First Patients Enrolled in Diagnostic Phase 2 Imaging Study with Affibody’s PET Imaging Agent Tezatabep Matraxetan in Metastatic Breast Cancer

The Phase 2 imaging study is a prospective, multi-center, open-label, exploratory trial with the primary objective to investigate the therapy-predictive value of tezatabep matraxetan for the clinical benefit of treatment with the HER2-specific antibody-drug conjugate Trastuzumab Deruxtecan (T-DXd) in patients with HER2-expressing metastatic breast cancer. The study hypothesis is that PET precision imaging with tezatabep matraxetan can lead to a potentially better identification of patients who benefit from T-DXd treatment, thereby achieving improved treatment responses as well as fewer side effects. Additionally, the study may contribute to a deeper biological understanding of HER2-expressing metastatic breast cancer.

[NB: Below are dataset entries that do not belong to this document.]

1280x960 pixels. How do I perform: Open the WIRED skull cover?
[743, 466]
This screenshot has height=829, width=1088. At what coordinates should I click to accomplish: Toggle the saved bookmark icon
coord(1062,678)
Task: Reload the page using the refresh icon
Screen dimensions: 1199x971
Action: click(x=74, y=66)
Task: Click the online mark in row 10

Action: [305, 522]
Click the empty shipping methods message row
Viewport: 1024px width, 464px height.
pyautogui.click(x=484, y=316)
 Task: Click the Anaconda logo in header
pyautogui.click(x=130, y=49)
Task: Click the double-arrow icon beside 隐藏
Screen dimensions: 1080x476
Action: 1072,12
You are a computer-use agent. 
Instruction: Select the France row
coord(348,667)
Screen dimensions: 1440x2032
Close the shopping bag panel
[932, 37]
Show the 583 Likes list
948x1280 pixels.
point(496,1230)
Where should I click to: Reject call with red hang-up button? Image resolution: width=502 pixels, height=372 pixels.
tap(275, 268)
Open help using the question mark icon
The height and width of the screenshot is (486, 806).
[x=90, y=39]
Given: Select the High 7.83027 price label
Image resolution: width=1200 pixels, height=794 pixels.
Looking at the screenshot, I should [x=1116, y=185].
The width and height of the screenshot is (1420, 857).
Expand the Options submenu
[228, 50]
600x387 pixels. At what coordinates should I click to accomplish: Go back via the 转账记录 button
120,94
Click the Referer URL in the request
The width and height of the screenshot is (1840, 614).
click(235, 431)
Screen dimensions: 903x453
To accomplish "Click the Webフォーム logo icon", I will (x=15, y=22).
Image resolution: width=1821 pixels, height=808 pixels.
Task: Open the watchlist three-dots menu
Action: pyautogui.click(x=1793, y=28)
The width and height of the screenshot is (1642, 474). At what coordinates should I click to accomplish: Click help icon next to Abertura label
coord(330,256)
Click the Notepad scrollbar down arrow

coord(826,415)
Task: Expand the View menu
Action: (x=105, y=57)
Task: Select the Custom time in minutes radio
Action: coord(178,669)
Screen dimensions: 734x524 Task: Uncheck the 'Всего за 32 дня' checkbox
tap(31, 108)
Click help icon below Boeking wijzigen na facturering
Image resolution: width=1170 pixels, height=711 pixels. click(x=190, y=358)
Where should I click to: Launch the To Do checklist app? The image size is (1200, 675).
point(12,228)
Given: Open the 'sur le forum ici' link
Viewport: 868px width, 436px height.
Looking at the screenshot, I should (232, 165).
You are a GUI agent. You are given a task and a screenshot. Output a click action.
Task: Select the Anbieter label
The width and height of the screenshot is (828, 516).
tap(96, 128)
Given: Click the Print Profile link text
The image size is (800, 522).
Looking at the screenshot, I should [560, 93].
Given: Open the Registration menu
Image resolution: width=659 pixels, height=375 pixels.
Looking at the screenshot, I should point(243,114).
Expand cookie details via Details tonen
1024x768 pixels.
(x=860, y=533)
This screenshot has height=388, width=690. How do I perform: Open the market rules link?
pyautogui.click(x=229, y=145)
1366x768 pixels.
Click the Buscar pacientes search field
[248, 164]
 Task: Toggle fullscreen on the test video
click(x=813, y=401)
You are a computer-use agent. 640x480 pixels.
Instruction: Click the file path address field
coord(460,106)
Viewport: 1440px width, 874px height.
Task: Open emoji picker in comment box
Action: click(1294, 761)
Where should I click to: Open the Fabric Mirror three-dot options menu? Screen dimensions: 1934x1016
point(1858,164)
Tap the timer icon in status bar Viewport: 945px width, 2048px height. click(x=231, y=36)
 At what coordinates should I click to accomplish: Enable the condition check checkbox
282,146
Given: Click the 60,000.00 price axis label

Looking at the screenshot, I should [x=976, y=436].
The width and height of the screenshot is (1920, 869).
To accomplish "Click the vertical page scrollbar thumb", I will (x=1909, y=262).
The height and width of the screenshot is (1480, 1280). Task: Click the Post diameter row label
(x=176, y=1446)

Tezatabep matraxetan is an Affibody^® molecule that targets HER2-expressing tumors and is labeled with the radioisotope Gallium-68 to enable non-invasive visualization of HER2-positive cancer lesions throughout the body using PET imaging.

Theranostics Trial Center at the Karolinska University Hospital is sponsor for the study, which is conducted in collaboration with Uppsala University Hospital, and Skåne University Hospital in Sweden.

“Assessing HER2 status from a single biopsy can be difficult as HER2 expression may vary between tumor sites and change over time. In addition, obtaining biopsies from certain sites in the body can be technically challenging,” said assistant professor Oscar Wiklander at the Karolinska University Hospital and principal investigator in the study. “By using PET imaging with a HER2-specific tracer like tezatabep matraxetan, we have the opportunity to non-invasively evaluate HER2 expression across the whole body, potentially improving patient selection for HER2-directed therapies to ensure that more patients receive the most appropriate treatment.”